Tuesday, September 17, 2019

Developing nations should increase carbon footprint to tackle hunger: Study


The study also found that a food's country of origin can have huge consequences for its climate impact.


Achieving a nutritious diet with adequate calories in developing countries will require a substantial increase in greenhouse gas emissions and water use, scientists reported Monday, calling on high-income countries to accelerate the adoption of plant-heavy diets.
Researchers at Johns Hopkins University developed a model looking at how changes to dietary patterns across 140 countries would impact greenhouse gas emissions and freshwater use at the individual and country level, publishing their work in the journal Global Environmental Change.

They used the model to determine the per capita and countrywide climate and water footprints of nine "plant-forward" diets, which included no red meat, pescatarian, vegetarian without eliminating eggs and dairy, vegan, and others.

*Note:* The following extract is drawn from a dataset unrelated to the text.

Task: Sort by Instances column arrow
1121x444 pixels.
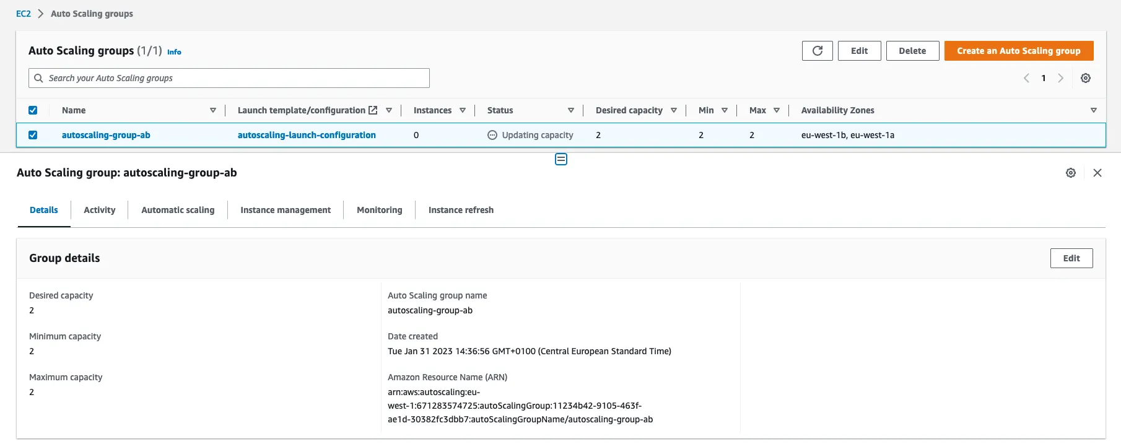Action: pos(463,110)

Keeve Nachman, the study's senior author, told AFP that much of the conversation about mitigating the effects of climate change "fails to recognise that many parts of the world are dealing with undernutrition."

"In order to get them to a place where they are not experiencing chronic undernutrition, they'll need to eat more, and accordingly, they'll need to increase their carbon footprint," he said.

"What that says to us is that in many high-income countries around the world, where we're consuming far more animal products than the global average, there's an increased urgency to start transitioning sooner rather than later towards some of these more plant-forward diets."

One encouraging finding, said the scientists, was that this goal does not necessarily require individuals to give up certain foods entirely.

Their modeling showed for example that a diet in which animal protein came mainly from low food chain animals, such as small fish and mollusks, had nearly as low of an environmental impact as a vegan diet.